1. What is Docker?

Docker has gotten so much attention for creating easily reproducible software and computing environments in the last few years, that it is sometimes conflated with container technology generally. But, just as every tissue is not a Kleenex, your workflow can benefit from container technology without using Docker.

While great for some environments, use of Docker creates some security concerns in a shared environment, like a cluster. Livermore Computing supports the use of Podman rather than Docker. See below for more info.

2. Docker vs. Podman

Docker is the best known name in the container world but comes with drawbacks in a High Performance Computing (HPC) environment like Livermore Computing (LC), such as namespace-related security concerns. Ideally, we would work with HPC-friendly container technologies that lack Docker's vulnerabilities but are fully interoperable with Docker -- the industry standard. For example, enabling our users to run pre-existing Docker containers, to build new containers using Dockerfiles, and to run containers with Docker-like syntax all on Livermore Computing machines would allow us to leverage tools and expertise that our users may have developed in other environments.

We recommend using Podman to build containers from Dockerfiles on LC. As you'll see in a later section, you can use podman build to produce a .tar file with a Docker archive format from a Dockerfile or push it to a container registry just as you would with Docker.

3. Where containers can help you

You can share these environments with a colleague or a future version of yourself. If you are using the same container, the two of you can avoid many common concerns tied to reproducibility, dependencies, and versions, and at least one of you will not need to build the software yourself. It also means that containers can get you up and running with a new software relatively quickly.
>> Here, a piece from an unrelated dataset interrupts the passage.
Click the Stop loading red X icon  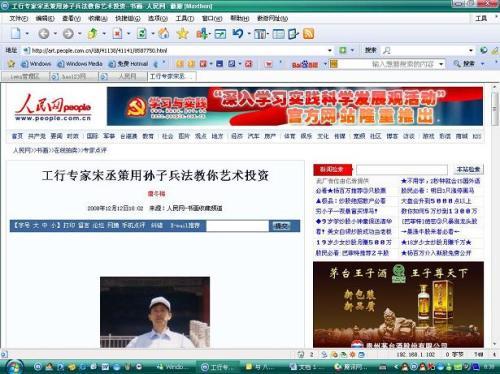coord(117,34)
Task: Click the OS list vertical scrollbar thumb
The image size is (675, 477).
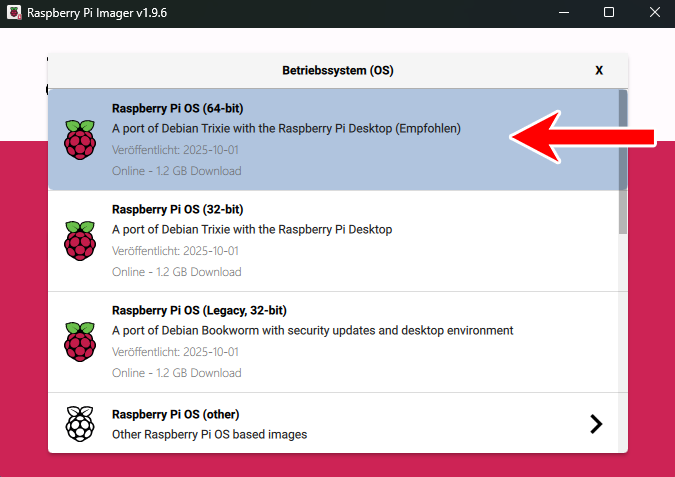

One caveat to the utility of containers is that the software running on them may not be as performant or efficient as it would be if it were optimized for the particular architecture on which you are running calculations.

4. Examples of when to use a container

  • You want to quickly reproduce the workflow of a collaborator to check or extend that collaborator's results.
  • You want to try out a new piece of software or software chain on LC systems that isn't currently installed on LC.
  • You want to work with a specific version of a software. LC offers the software you want, but not the right version.